Matt Lauer Insists He's the Real Victim

Matt Lauer Insists He's the Real Victim

This morning, Matt Lauer wrote a 1,300-word letter defending himself from an allegation of rape, a document that makes for a phenomenal case study in how a powerful man can turn himself into a victim. The letter follows the release of excerpts from Ronan Farrow’s upcoming book Catch and Kill, in which former NBC News employee Brooke Nevils accuses Lauer of raping her in a hotel room while both were working in Sochi during the 2014 Olympics. Lauer denies the allegations as “defamatory,” claiming that the incident in question was a consensual encounter and the beginning of an extramarital affair.

In his lengthy attempt at defense, Lauer predictably assails his accuser’s character while casting himself as patriarchal protector, besieged family man, and loving but imperfect dad. He begins his letter by explaining why he has not, until now, “more vigorously” defended himself. Lauer writes, “I wanted nothing less than to create more headlines my kids would read and a new gathering of photographers at the end of our driveway.” This, says Lauer, is why he decided to stay quiet “and work on repairing my relationship with the people I love,” which he describes as “the most important full-time job I have ever had.” But now, following the revelations in Farrow’s book, Lauer writes that “after not speaking out to protect my children, it is now with their full support I say ‘enough.’” Enough, says Dad. Enough.

Now, Lauer writes, he must defend his family—from the headlines, the photographers, and the woman accusing him of rape. This act of “defense” looks more like an offense: Defending his family means turning victim into perpetrator. Lauer’s family is what gives him permission.

Defending his family means turning victim into perpetrator. His family is what gives him permission.

Immediately, Lauer’s letter implies nefarious intent on Nevils’ part, writing that her story “is filled with false details intended only to create the impression this was an abusive encounter.” In Farrow’s book, Nevils alleges that she visited Lauer’s hotel room while intoxicated and, after repeatedly declining Lauer’s invitation to anal sex, he, in her words, “just did it.” Farrow writes: “Lauer, she said, didn’t use lubricant. The encounter was excruciatingly painful. … She told me she stopped saying no, but wept silently into a pillow.” Farrow says that she “bled for days.” Lauer denies that she was too intoxicated to consent and, once again, implies intent with a sneaky bit of slut-shaming, writing, “She seemed to know exactly what she wanted to do.”

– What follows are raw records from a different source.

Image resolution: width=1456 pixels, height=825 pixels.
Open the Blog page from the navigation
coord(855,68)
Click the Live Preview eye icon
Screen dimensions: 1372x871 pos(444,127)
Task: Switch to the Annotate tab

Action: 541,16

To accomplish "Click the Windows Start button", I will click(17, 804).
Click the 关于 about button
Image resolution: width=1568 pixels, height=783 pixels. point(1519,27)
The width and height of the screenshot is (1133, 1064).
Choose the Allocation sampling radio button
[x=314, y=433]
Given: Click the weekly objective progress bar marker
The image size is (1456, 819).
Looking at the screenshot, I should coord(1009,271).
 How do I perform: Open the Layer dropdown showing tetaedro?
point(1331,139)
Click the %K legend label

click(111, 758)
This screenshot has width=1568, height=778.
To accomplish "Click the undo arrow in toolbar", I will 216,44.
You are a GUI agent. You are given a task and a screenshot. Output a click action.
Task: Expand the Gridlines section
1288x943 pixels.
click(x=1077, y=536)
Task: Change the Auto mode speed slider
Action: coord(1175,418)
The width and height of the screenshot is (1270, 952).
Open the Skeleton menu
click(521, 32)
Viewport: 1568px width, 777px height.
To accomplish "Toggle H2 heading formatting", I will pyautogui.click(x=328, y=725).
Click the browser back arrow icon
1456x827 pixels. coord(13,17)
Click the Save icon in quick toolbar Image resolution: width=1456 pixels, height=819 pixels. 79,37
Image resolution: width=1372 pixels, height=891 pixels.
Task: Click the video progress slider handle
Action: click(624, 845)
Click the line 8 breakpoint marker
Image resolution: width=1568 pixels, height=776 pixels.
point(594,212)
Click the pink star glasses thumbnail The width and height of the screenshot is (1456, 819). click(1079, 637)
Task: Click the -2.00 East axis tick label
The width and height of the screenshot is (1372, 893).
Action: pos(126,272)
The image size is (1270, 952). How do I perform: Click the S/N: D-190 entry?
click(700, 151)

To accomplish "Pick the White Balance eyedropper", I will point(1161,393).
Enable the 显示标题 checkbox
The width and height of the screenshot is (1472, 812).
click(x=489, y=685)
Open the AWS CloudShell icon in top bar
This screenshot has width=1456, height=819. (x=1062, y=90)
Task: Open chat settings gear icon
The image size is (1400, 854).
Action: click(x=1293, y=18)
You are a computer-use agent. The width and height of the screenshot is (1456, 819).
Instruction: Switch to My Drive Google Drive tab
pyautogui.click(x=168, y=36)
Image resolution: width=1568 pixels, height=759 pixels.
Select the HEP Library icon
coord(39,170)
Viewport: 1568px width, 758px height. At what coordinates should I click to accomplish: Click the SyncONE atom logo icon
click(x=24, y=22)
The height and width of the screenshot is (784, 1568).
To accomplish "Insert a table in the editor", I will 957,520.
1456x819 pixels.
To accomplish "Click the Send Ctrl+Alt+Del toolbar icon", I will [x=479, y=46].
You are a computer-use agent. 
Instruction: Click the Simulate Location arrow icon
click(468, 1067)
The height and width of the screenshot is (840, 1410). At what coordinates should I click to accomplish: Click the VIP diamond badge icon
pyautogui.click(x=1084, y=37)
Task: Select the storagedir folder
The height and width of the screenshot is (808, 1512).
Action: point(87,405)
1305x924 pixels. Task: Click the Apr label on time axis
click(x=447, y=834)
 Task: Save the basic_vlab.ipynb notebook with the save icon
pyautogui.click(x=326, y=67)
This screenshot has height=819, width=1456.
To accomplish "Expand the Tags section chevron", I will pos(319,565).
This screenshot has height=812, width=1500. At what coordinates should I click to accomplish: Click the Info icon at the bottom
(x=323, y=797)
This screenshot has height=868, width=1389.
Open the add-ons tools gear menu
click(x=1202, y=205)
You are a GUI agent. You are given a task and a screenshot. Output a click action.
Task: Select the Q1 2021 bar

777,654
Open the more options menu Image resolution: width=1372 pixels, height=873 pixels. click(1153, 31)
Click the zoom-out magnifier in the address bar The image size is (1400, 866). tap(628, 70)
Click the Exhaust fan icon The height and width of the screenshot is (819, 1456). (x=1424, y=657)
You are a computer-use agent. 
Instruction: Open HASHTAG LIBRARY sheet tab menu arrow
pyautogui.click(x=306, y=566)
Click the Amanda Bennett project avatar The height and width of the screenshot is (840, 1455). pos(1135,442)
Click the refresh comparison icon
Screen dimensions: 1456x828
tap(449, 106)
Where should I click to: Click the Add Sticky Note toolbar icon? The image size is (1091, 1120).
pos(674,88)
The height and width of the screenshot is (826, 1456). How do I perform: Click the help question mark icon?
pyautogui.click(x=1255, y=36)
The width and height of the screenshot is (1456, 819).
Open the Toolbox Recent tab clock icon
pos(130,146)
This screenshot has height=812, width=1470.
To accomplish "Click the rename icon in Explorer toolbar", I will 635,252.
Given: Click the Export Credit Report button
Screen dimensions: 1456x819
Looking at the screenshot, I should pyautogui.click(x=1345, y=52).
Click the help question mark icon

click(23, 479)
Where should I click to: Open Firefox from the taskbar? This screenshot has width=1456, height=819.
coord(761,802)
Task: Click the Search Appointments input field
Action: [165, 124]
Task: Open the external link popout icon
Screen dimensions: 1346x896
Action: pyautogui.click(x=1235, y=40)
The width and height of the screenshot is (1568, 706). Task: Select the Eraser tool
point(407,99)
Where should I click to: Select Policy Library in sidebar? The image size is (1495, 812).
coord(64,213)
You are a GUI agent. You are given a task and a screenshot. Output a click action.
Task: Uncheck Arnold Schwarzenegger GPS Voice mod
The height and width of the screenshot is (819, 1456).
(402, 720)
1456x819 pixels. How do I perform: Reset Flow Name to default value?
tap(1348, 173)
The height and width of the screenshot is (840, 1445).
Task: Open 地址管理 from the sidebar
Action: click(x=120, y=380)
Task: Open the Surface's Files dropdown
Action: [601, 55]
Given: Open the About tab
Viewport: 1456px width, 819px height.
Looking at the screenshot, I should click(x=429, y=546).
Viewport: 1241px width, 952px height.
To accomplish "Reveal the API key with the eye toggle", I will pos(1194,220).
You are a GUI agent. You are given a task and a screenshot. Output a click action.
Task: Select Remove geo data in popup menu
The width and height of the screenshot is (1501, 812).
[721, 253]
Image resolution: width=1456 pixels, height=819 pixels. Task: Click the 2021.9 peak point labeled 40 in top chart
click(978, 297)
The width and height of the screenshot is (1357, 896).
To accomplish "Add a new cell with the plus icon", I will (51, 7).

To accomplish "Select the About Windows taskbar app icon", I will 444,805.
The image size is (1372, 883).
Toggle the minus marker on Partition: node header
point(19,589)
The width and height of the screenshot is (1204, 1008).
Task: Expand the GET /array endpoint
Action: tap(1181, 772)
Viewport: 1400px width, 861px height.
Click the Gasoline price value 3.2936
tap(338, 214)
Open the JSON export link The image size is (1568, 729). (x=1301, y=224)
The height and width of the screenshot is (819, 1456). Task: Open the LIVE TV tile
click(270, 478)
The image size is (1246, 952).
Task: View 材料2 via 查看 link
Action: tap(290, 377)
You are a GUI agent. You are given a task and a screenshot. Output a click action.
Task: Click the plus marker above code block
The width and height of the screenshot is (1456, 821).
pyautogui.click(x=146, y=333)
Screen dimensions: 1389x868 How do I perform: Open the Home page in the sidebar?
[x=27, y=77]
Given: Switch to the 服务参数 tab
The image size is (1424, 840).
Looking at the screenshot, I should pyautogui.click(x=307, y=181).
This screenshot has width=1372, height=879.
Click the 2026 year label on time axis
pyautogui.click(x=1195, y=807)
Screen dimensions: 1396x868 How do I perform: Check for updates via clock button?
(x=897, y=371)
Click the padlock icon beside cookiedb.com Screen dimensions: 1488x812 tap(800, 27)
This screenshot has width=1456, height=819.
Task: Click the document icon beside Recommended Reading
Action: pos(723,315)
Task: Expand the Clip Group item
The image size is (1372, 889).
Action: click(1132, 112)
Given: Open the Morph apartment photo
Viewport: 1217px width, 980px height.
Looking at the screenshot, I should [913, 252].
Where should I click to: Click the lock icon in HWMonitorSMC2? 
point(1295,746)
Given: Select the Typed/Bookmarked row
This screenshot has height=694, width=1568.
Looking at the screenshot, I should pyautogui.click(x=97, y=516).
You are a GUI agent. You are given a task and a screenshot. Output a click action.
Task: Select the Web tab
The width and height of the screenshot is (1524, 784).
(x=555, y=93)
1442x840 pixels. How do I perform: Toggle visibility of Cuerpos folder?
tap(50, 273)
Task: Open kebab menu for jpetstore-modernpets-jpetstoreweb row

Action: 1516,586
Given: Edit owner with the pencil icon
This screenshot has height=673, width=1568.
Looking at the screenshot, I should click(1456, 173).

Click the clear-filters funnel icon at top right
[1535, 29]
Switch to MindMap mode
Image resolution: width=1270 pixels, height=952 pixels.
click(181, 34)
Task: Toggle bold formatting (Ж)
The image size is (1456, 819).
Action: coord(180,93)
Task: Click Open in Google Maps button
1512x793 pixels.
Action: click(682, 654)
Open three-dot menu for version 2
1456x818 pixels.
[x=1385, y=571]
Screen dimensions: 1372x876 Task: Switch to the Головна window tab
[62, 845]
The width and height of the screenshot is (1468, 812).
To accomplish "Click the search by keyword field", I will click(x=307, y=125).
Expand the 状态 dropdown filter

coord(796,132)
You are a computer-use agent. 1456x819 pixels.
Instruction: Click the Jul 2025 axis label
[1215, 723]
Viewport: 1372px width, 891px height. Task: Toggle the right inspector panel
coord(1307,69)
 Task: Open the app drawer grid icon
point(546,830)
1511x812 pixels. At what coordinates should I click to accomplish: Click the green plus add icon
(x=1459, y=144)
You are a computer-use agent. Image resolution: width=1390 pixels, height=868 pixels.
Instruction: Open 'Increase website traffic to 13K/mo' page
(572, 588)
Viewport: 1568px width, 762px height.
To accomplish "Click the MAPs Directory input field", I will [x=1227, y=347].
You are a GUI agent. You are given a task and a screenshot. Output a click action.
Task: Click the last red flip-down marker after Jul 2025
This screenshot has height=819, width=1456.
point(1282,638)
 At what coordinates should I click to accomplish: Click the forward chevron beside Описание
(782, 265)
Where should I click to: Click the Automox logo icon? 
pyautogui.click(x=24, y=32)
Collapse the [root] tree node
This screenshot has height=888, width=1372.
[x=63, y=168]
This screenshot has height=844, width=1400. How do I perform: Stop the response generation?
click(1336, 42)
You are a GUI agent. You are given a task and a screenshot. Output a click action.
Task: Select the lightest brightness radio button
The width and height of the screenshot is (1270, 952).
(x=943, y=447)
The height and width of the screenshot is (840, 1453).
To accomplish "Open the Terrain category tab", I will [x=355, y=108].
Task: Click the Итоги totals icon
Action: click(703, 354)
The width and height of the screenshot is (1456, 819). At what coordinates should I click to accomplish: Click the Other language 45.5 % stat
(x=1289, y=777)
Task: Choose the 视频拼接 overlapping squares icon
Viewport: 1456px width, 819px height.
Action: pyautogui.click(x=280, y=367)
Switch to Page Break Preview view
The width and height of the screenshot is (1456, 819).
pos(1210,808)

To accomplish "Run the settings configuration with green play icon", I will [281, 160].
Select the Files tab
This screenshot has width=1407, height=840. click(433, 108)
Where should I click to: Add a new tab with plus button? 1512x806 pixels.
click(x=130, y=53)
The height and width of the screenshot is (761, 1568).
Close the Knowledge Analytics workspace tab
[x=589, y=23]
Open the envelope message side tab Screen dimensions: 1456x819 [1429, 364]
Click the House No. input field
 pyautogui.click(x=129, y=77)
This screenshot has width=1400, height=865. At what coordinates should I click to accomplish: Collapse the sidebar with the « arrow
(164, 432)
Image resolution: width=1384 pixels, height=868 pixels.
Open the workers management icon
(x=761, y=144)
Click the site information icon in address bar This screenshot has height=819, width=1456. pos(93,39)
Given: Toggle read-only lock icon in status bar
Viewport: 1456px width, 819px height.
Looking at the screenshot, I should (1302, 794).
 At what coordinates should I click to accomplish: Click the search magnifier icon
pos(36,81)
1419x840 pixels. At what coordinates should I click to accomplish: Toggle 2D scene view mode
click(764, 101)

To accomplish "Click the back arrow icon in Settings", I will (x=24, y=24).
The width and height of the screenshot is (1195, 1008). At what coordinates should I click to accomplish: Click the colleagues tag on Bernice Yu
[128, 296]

He proceeds to portray her as the spurned lover, the rejected woman—favorite tropes of MeToo critics—seeming to imply that her accusations were triggered after he suddenly cut off the “affair.” Lauer says, “I understand how that must have made her feel. However, being upset or having second thoughts does not give anyone the right to make false accusations years later about an affair in which they fully and willingly participated.” Later, he writes that she “actively participated in arranging future meetings” after the alleged assault, as though victims of sexual assault do not commonly continue to see their abusers. He then proceeds with another smear, the classic trope of the money-grubber:

[W]ithin a year she was reportedly out trying to sell a book. And it appears that she also sought a monetary payment from NBC. Now she is making outrageous and false accusations to help sell a different book and stepping into the spotlight to cause as much damage as she can.

With the dirty work of villainizing his accuser done, Lauer returns to painting a portrait of himself as the flawed but loving patriarch. “Because of my infidelity, I have brought more pain and embarrassment to my family than most people can ever begin to understand,” he writes. “They’ve been through hell. I have asked for their forgiveness, taken responsibility for what I did do wrong, and accepted the consequences.” This narrative argument is designed to inspire sympathy by proxy. If we don’t feel bad for him, perhaps we will for his now ex-wife and three kids. (He does not mention that he is recently divorced.) Lauer saves the most egregious defense for the end:

For two years, the women with whom I had extramarital relationships have abandoned shared responsibility, and instead, shielded themselves from blame behind false allegations. They have avoided having to look a boyfriend, husband, or a child in the eye and say, ‘I cheated.’ They have done enormous damage in the process. And I will no longer provide them the shelter of my silence.

The shelter of my silence! Here, Lauer’s accusers are rendered as irresponsible little children, whom Dad can no longer look after, because he has other children to protect. The implication is that his accusers are guiltier than he for the “enormous damage” done. Not only that, but Lauer manages to indict these women as girlfriends, wives, and mothers, suggesting that they have failed their own families, in addition to his. Lauer frames himself as patriarchal protector, when it is in fact his family that gives him shield and shelter.

Often, the work of public rehabilitation specifically falls to the girls and women within a family. Just the other day, Lauer’s teenage daughter posted a TikTok video in which he performs a dance routine alongside her. As I recently wrote of the frequent “good man” defenses of Brett Kavanaugh, the plight of his wife and daughters were regularly invoked, as though their suffering either negated or trumped the credible accusations against him. We’re asked to trade the pain of one woman for another, all on behalf of a man.